Provided passage
__________________________________________________

Mark Knecht posted on Sat, 22 Jun 2013 18:48:15 -0700 as excerpted:

> Duncan,

Again, following up now that it's my "weekend" and I have a chance...

> Actually, using your idea of piping things to /dev/null it appears
> that the random number generator itself is only capable of 15MB/S on my
> machine.  It doesn't change much based on block size of number of bytes
> I pipe.

=:^(

Well, you tried.

> If this speed is representative of how well that works then I think
> I have to use a file. It appears this guy gets similar values:
> 
> http://www.globallinuxsecurity.pro/quickly-fill-a-disk-with-random-bits-
without-dev-urandom/

Wow, that's a very nice idea he has there!  I'll have to remember that!  
The same idea should work for creating any relatively large random file, 
regardless of final use.  Just crypt-setup the thing and dd /dev/zero 
into it.

FWIW, you're doing better than my system does, however.  I seem to run 
about 13 MB/s from /dev/urandom (upto 13.7 depending on blocksize).  And 
back to the random vs urandom discussion, random totally blocked here 
after a few dozen bytes, waiting for more random data to be generated.  
So the fact that you actually got a usefully sized file out of it does 
indicate that you must have hardware random and that it's apparently 
working well.

> On the other hand, piping /dev/zero appears to be very fast -
> basically the speed of the processor I think:
> 
> $ dd if=/dev/zero of=/dev/null bs=4096 count=$[1000]
> 1000+0 records in 1000+0 records out 4096000 bytes (4.1 MB) copied,
> 0.000622594 s, 6.6 GB/s

What's most interesting to me when I tried that here is that unlike 
urandom, zero's output varies DRAMATICALLY by blocksize.  With
bs=$((1024*1024)) (aka 1MB), I get 14.3 GB/s, tho at the default bs=512, 
I get only 1.2 GB/s.  (Trying a few more values, 1024*512 gives me very 
similar 14.5 GB/s, 1024*64 is already down to 13.2 GB/s, 1024*128=13.9 
and 1024*256=14.1, while on the high side 1024*1024*2 is already down to 
10.2 GB/s.  So quarter MB to one MB seems the ideal range, on my 
hardware.)

__________________________________________________

Data lines

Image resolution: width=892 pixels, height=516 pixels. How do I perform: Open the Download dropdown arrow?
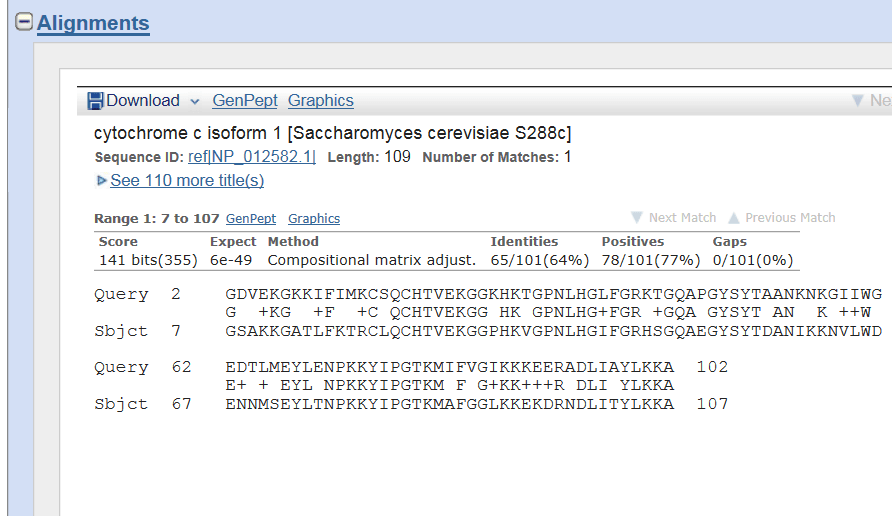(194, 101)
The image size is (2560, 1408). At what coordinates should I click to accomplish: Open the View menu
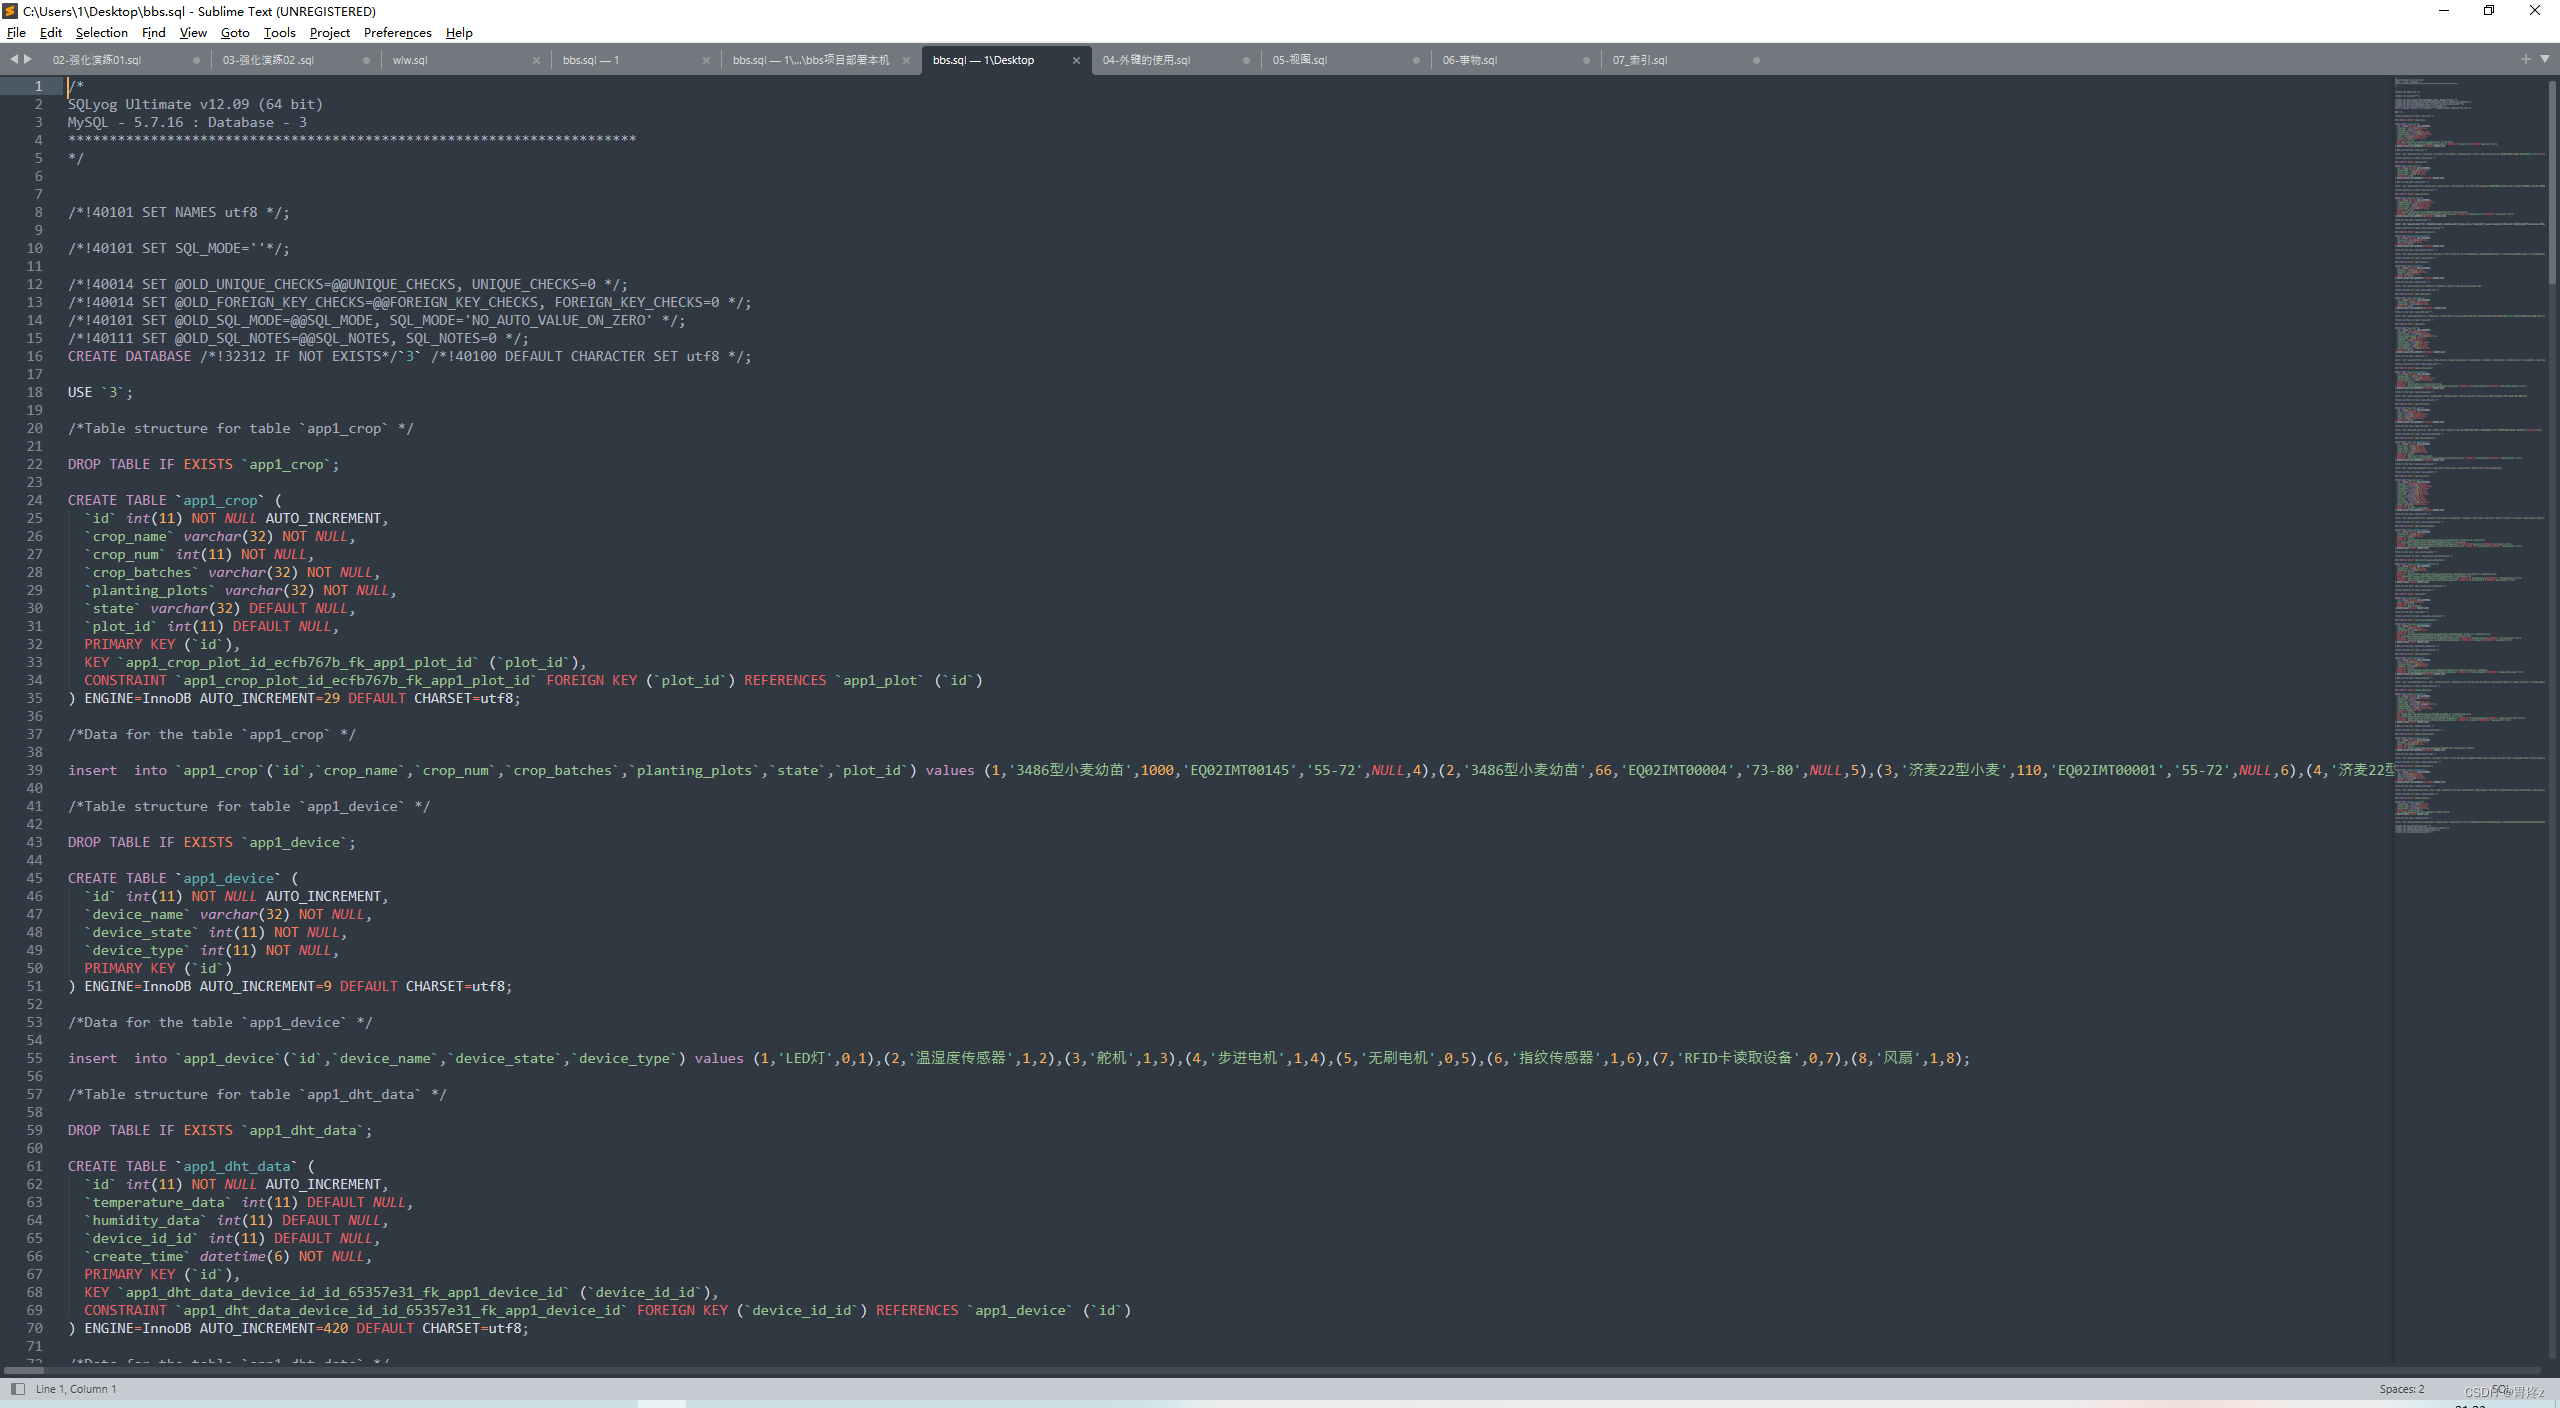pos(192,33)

__________________________________________________

Set task 1
Reproduce the passage from the post on /dev/urandom and /dev/zero throughput that begins at the words "Mark Knecht posted" and stops after the words "Well, you tried.".
Set task 2
Pick up the post on /dev/urandom and /dev/zero throughput after its last sentence and continue it.

Result 1
Mark Knecht posted on Sat, 22 Jun 2013 18:48:15 -0700 as excerpted:

> Duncan,

Again, following up now that it's my "weekend" and I have a chance...

> Actually, using your idea of piping things to /dev/null it appears
> that the random number generator itself is only capable of 15MB/S on my
> machine.  It doesn't change much based on block size of number of bytes
> I pipe.

=:^(

Well, you tried.

Result 2
But of course, if your device is compressible-data speed-sensitive, as 
are say the sandforce-controller-based ssds, /dev/zero isn't going to 
give you anything like the real-world benchmark random data would (tho it 
should be a great best-case compressible-data test).  Tho it's unlikely 
to matter on most spinning rust, AFAIK, and SSDs like my Corsair Neutrons 
(Link_A_Media/LAMD-based controller), which have as a bullet-point 
feature that they're data compression agnostic, unlike the sandforce-
based SSDs.

Since /dev/zero is so fast, I'd probably do a few initial tests to 
determine whether compressible data makes a difference on what you're 
testing, then use /dev/zero if it doesn't appear to, to get a reasonable 
base config, then finally double-check that against random data again.

Meanwhile, here's another idea for random data, seeing as /dev/urandom is 
speed limited.  Upto your memory constraints anyway, you should be able 
to dd if=/dev/urandom of=/some/file/on/tmpfs .  Then you can
dd if=/tmpfs/file, of=/dev/test/target, or if you want a bigger file than 
a direct tmpfs file will let you use, try something like this:

cat /tmpfs/file /tmpfs/file /tmpfs/file | dd of=/dev/test/target

... which would give you 3X the data size of /tmpfs/file.

(Man, testing that with a 10 GB tmpfs file (on a 12 GB tmpfs /tmp), I can 
see see how slow that 13 MB/s /dev/urandom actually is as I'm creating 
it! OUCH!  I waited awhile before I started typing this comment... I've 
been typing slowly and looking at the usage graph as I type, and I'm 
still only at maybe 8 gigs, depending on where my cache usage was when I 
started, right now!)

cd /tmp

dd if=/dev/urandom of=/tmp/10gig.testfile bs=$((1024*1024)) count=10240

(10240 records, 10737418240 bytes, but it says 11 GB copied, I guess dd 
uses 10^3 multipliers, anyway, ~783 s, 13.7 MB/s)

ls -l 10gig.testfile

(confirm the size, 10737418240 bytes)

cat 10gig.testfile 10gig.testfile 10gig.testfile \
10gig.testfile 10gig.testfile | dd of=/dev/null

(that's 5x, yielding 50 GB power of 2, 104857600+0 records, 53687091200 
bytes, ~140s, 385 MB/s at the default 512-byte blocksize)

Wow, what a difference block size makes there, too!  Trying the above cat/
dd with bs=$((1024*1024)) (1MB) yields ~30s, 1.8 GB/s!

1GB block size (1024*1024*1024) yields about the same, 30s, 1.8 GB/s.

LOL dd didn't like my idea to try a 10 GB buffer size!

dd: memory exhausted by input buffer of size 10737418240 bytes (10 GiB)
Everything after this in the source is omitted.